Gorhendad took hold of the gunwales.  He would have liked a private word with Dahlia, or even to send a note, but Isumbras had had the last word on that subject some nights before: “What’s more important than home and family to a Hobbit?  And a Hobbit that dishonors both … well!”  Gorhendad could easily imagine what they’d say down the pubs when it got about he’d left the Shire ...

As the bow caught the current, Gorhendad climbed aboard and set his oars.  There at Stock, the Brandywine wasn’t wide, but it flowed swiftly.  Gorhendad put his back into it and, in but a moment, the western shore was a blur of early morning mist.  Still, the scrape of sand under the  prow caught him by surprise.

It hadn’t taken long to leave his life behind.  He hauled the dory up the bank as far as he could, then shouldered his pack before turning back one last time.

No matter what Isumbras might say in his absence, Gorhendad had always loved the Shire, loved it like his parents’ hole, loved it like the boys he’d grown up with – Isumbras among them – and the secret places they’d called their own, loved it like something he’d one day outgrow.

Turning, he surveyed fresh fields and banks of good earth crowned by the deep green of the Old Forest.

So, where to now?  Some place he could truly call home.

It was a long road that eventually led Gorhendad back to where he had started – almost.

One spring day his wandering feet returned to the Brandywine, but no further, and, as he had that first dim morning, he surveyed the high downs of the eastern shore and this time found there all he at last recognized his restless heart desired – almost. 

A Breelander merchant agreed to deliver a message, and soon the banks were swarming with Oldbucks wheeling barrows, planing logs, and ferrying much needed foodstuffs in from the Marish.

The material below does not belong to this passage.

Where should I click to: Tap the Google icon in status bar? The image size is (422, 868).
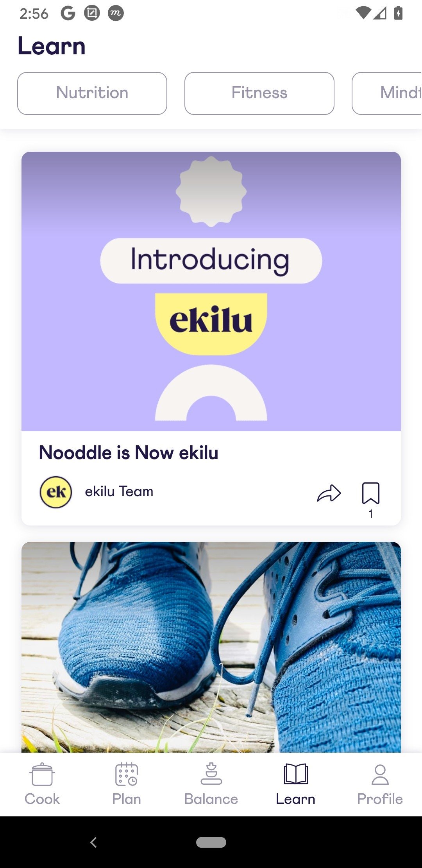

It was just before the first snows that Gorhendad gently took his mother’s arm and escorted her into their new home across a freshly sanded floor to take her usual chair before a crackling fire.  Together they held a quiet Yule, and kept themselves mostly to themselves through Winter, even as the splendor of their new surroundings grew night after night in the pubs and parlors across the river.

When Spring returned there was more digging and more building and more and more Oldbucks crossing over, but it was a quiet afternoon when Gorhendad came home to find Dahlia Took sharing a pot of tea with his mother.

Later, as the sun began to settle over Hobbiton, he walked her down to where a pony cart waited by the gate.

“I hear you’ve changed your name,” she murmured, as he politely handed her up.

“Aye,”  Gorhendad nodded, not trusting himself to say more.

“How’s that, then?”

“I knew I couldn’t ask you to share the old one.”

Dahlia pursed her lips for a moment, nodded, and then clucked to the pony and was gone.

But, as Gorhendad waved her out of sight, he knew he’d found all he could ever want of home in the brightness of her answering smile.